Icon painting originated in the Byzantine Christian church. Its history is still being written, though, because of sensational new research and discoveries.

     In the beginning of the twentieth century, most people not involved with Eastern Christianity were not aware of icons. The October Revolution (of 1917 in Russia) brought attention to the wealth of icon painting and other Russian art, when the Soviet government used it as collateral to guarantee foreign loans. The early publications of the Central Workshop of Reconstruction in Moscow are partially responsible for the wide popularization and research of this splendid sphere of art. The West also became interested in Byzantine and Early Christian art in the early twentieth century, which created a suitable climate for collecting by museums, galleries, and the private sector.
     The word, "icon", is Greek and means "picture, image, reflection". At the time of the seventh Council of Nice in 787, the term (icon) became more specified and was closer to our understanding as: pictures of Christ, Mary, Angels and Saints, according to Iferos, and found in the Holy Church Of God, on sacred dishes and vestments, on walls and boards, in houses and on roadways and are made from: "paints, stone or of other material". This Council description from the early Middle Ages is also today a dogmatic base for the art of the Orthodox Church. In later years, holy icons included historic representations of events from the life of saints, scriptures, and portraits of people connected with the Eastern Church, later blessed or canonized. This short genesis of the icons gives an idea of the different categories of icons, especially if we consider the material from which the icon was made, the origins, age, school and painting techniques.
     Let us begin with the style of icon painting techniques. In 692, the Council of Constantinople clearly stated that that an icon has to be faithful to the prototype, to its spiritual presentation and done in suitable form and color. No other interpretations were allowed. Painters were forced to follow specific rules of representing figures and of icon composition. The concept of the prototype was developed. It was based on a few selected paintings. The accepted rules and techniques of painting were collected in painter's manuals. It was recommended that an icon be painted on a board, most often linden, with a deep center, where the main painting was. Icon borders (4 to 6 cm) were used to represent scenes from the life of the person(s) in the main painting or scenes of adoration. The board was protected from warping by placing crossbraces on the back. The board was prepared for painting by gluing canvas to the wood, and then it was covered by with a ground of gypsum alabaster and glue. Then outlines were sketched and gold and silver paints were used for the background.
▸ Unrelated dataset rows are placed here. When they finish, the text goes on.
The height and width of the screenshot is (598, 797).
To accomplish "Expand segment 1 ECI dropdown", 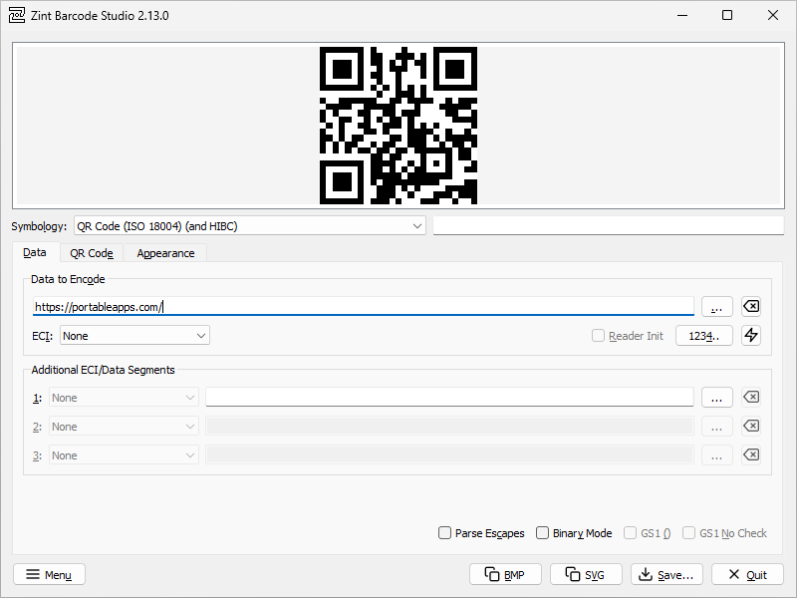I will pos(124,398).
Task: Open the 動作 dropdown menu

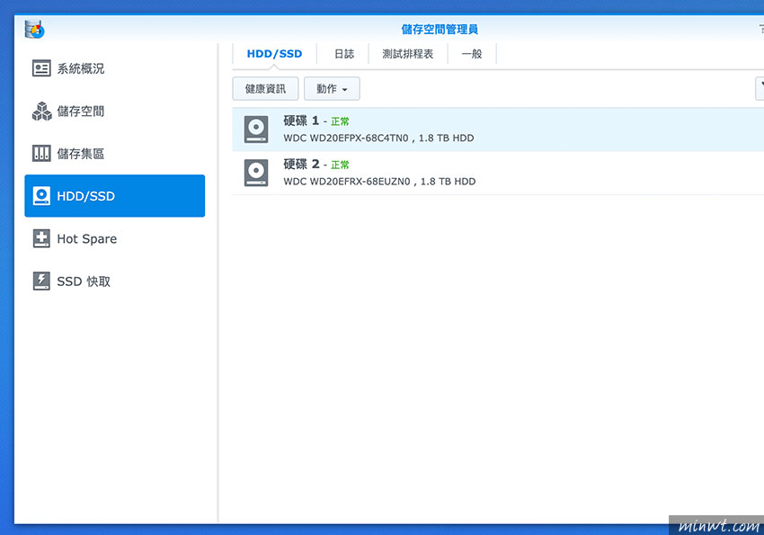Action: coord(331,88)
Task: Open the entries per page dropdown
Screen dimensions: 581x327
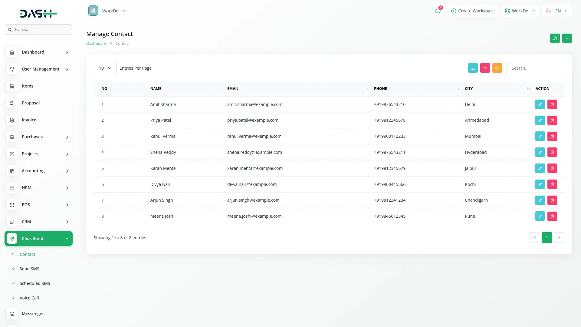Action: pos(105,68)
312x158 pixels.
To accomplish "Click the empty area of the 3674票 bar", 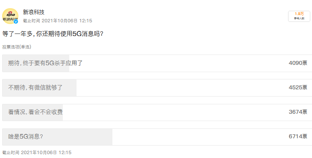I will pos(175,112).
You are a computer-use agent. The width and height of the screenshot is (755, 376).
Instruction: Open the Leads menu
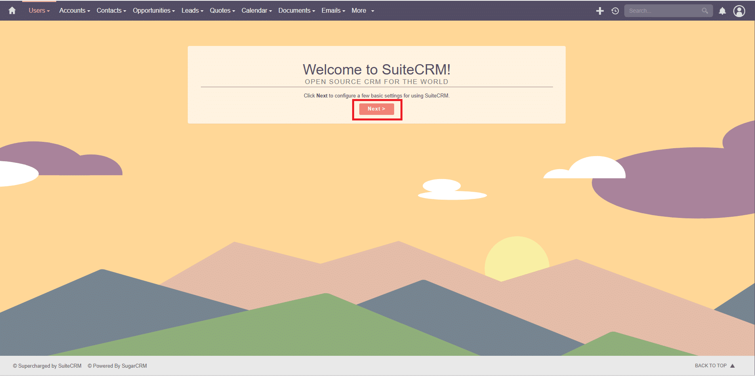click(192, 11)
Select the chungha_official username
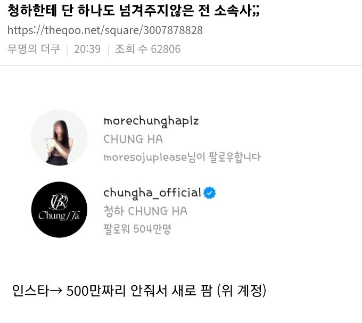 152,193
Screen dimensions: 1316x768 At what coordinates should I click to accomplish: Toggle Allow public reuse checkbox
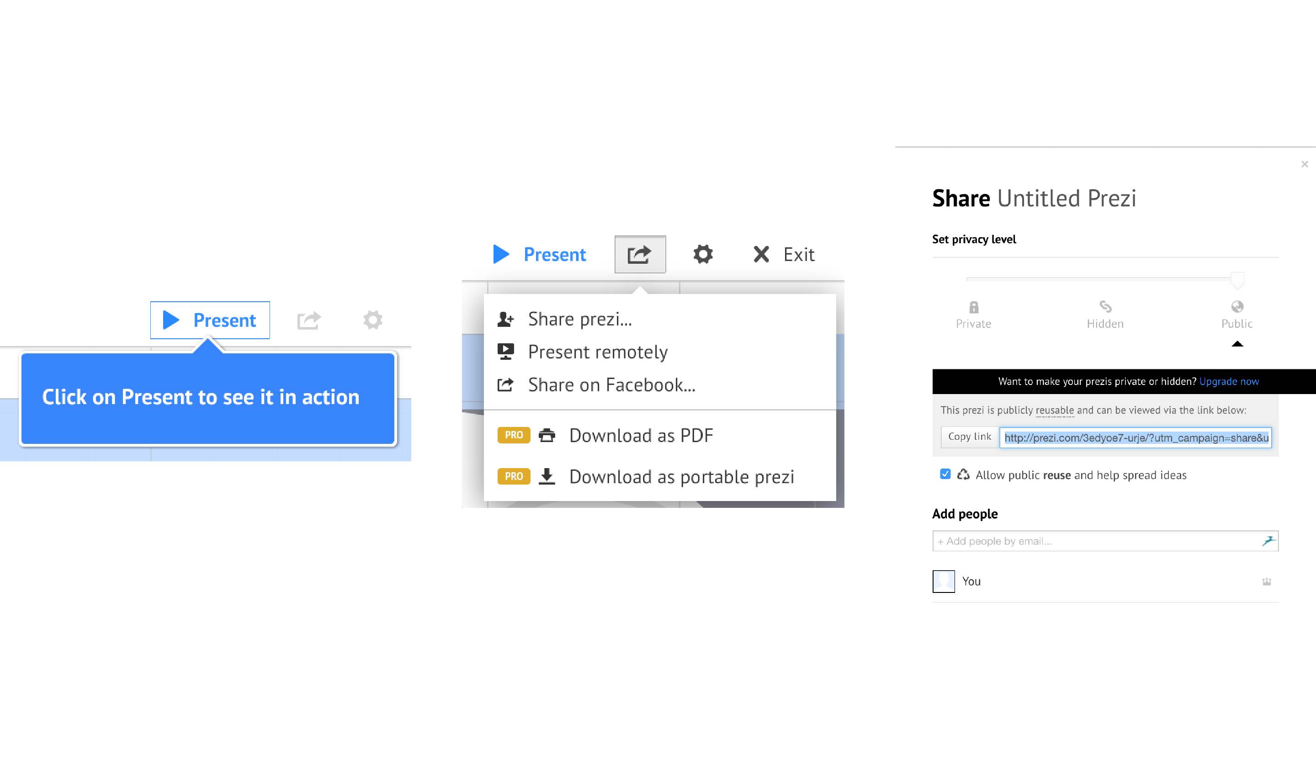click(x=945, y=473)
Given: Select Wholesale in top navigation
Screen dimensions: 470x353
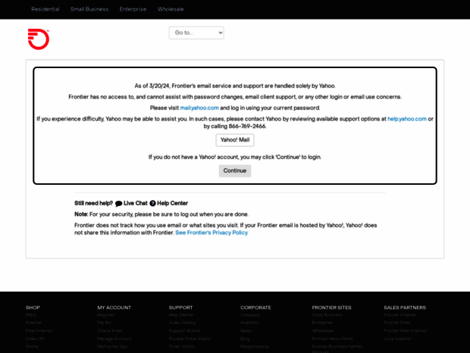Looking at the screenshot, I should (171, 9).
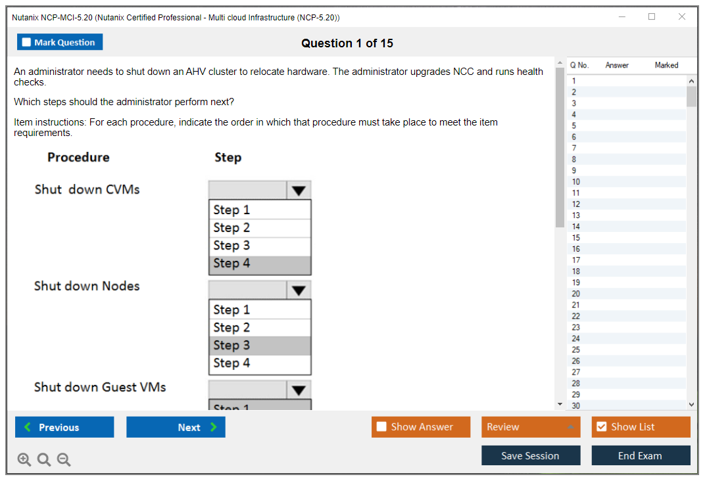Click the Save Session button

(x=530, y=455)
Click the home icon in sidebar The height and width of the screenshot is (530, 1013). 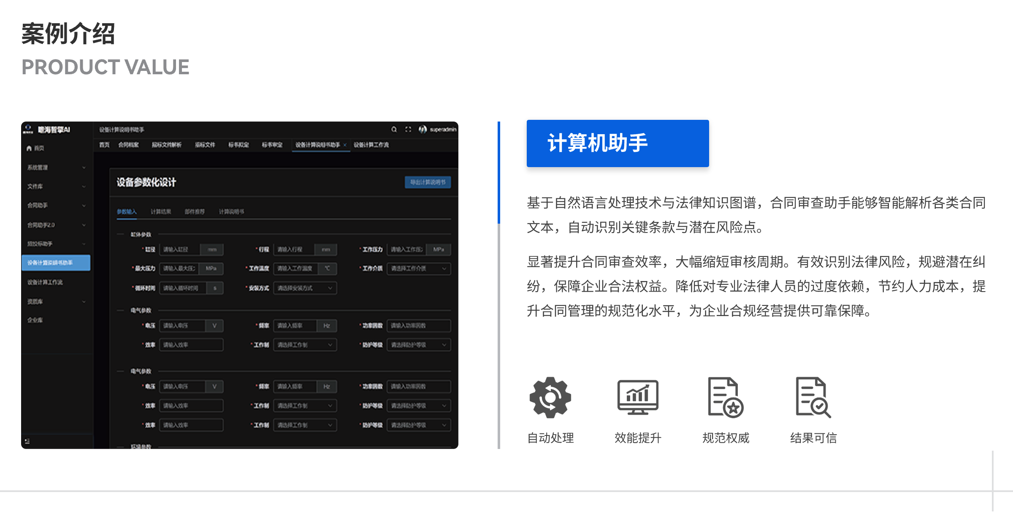(29, 148)
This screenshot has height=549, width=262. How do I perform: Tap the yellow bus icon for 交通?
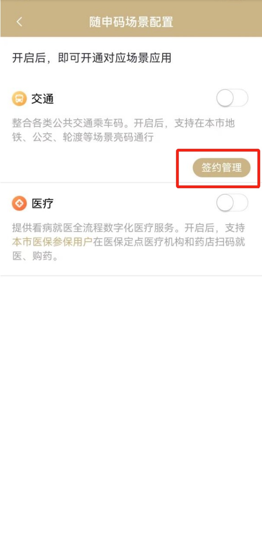tap(19, 99)
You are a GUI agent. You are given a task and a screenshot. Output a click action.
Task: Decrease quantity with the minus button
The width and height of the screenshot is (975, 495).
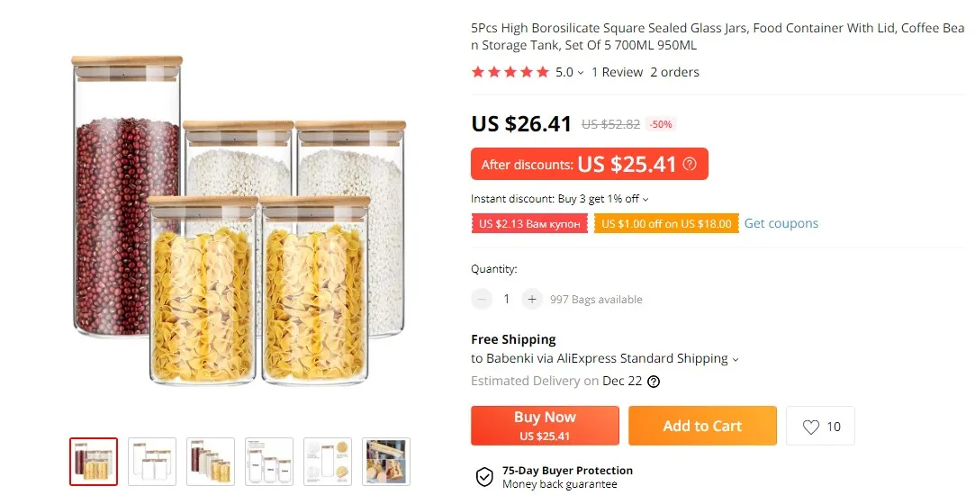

The tempera paint was prepared with egg yolks and acid. The manuals based their description on techniques used in the cradle of icon painting, the cloisters on Greek Mount Atos. Typically, an icon included the work of several painters. The faces, hands and complexion were painted by one painter, while the remaining parts were painted by another. Ornamental parts, often richly gilded, were done by other specialists. The finished image was covered with linseed varnish for gloss. Icons were decorated with precious stones. At first the stones were set in the panel around head(s) of the figure(s). In later periods (sixteenth century) icons were adorned with richly engraved metal, repousse, precious stones, and enamel, that often covered everything but the face and hands.
     The ornamentation often represents great goldsmithing achievements. It is not easy to determine the age of an icon. Different icon elements date from different periods and originate from different periods. An icon painted in the sixteenth century may have a seventeenth century decorated border and a nineteenth century halo. By the end of nineteenth century, the rules icon making were no longer followed. This is the beginning of mass produced icons. Workshops produced thousands of icons. Icons became cheap. Poor quality boards were used. Painting was replaced by cheap prints which were glued to a board, and only in the places that were visible or not covered by metal. However, these icons are now about 100 years old and even thought they were mass-produced, they are coveted by collectors. They aged nicely and acquired the mysterious glow of the Byzantine style of painting. (translated by Andrzej Gutek and Carol Ventura)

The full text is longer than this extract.